## Input material
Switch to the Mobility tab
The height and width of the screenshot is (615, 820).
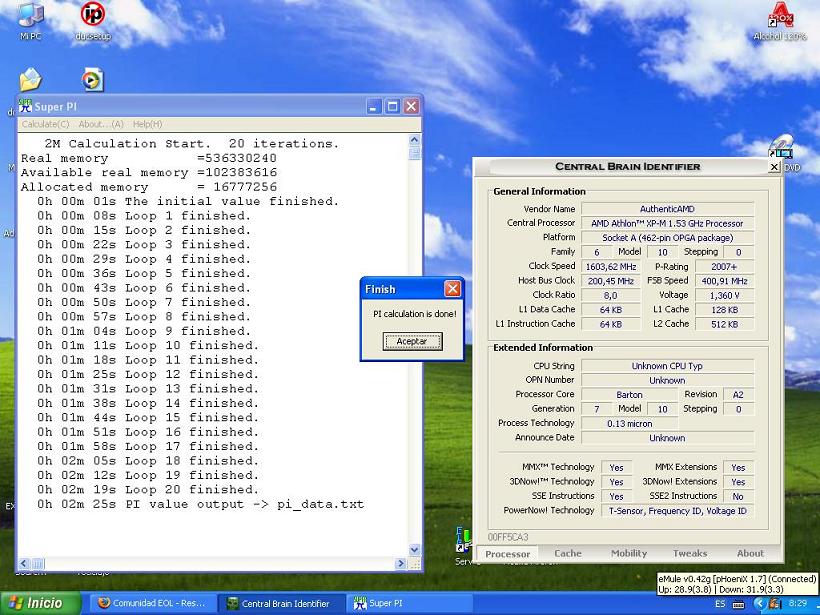(629, 553)
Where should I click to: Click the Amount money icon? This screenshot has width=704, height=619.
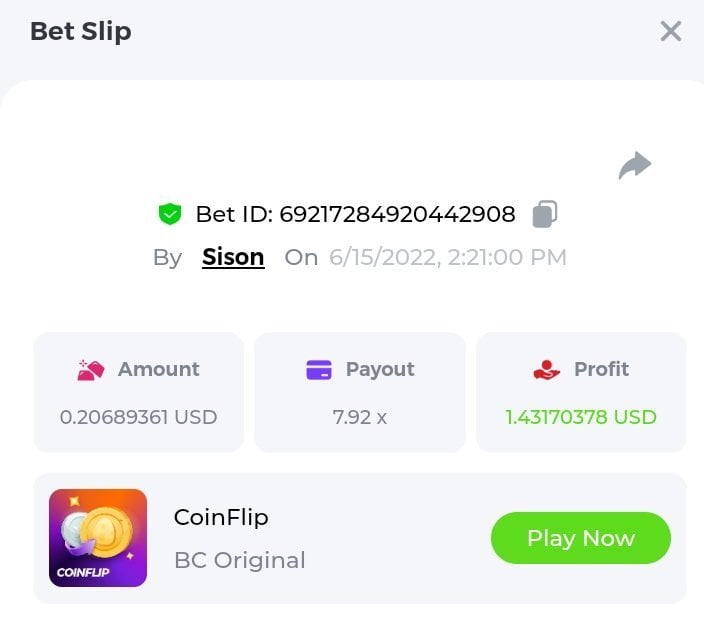pyautogui.click(x=91, y=370)
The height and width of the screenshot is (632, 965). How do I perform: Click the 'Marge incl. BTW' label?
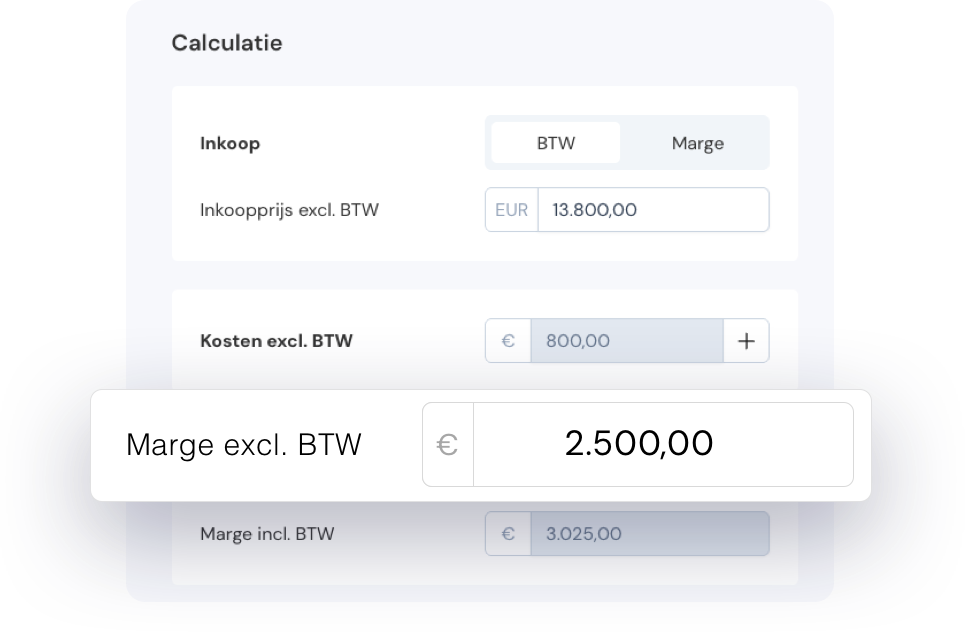coord(267,534)
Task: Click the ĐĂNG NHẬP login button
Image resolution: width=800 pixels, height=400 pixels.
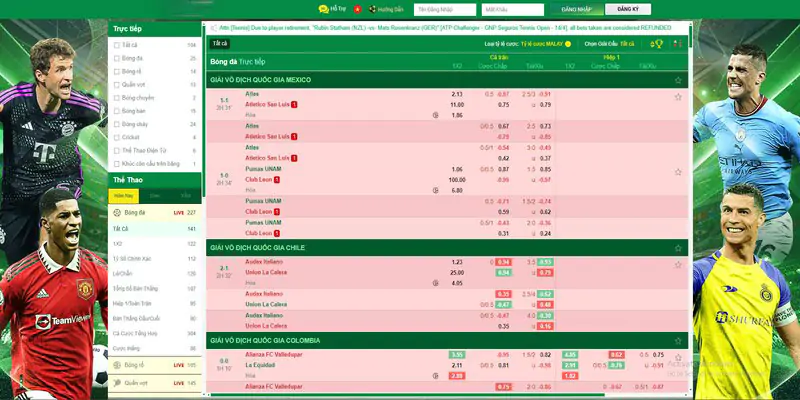Action: click(x=576, y=9)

## To be done
Select each line of the items above that contains the string "height". Case counts.

## The response
The height and width of the screenshot is (615, 820).
Where should I click to: Click the Amount money icon? This screenshot has width=704, height=619.
The height and width of the screenshot is (632, 965). How do I perform: Click the 'Marge incl. BTW' label?
Image resolution: width=800 pixels, height=400 pixels.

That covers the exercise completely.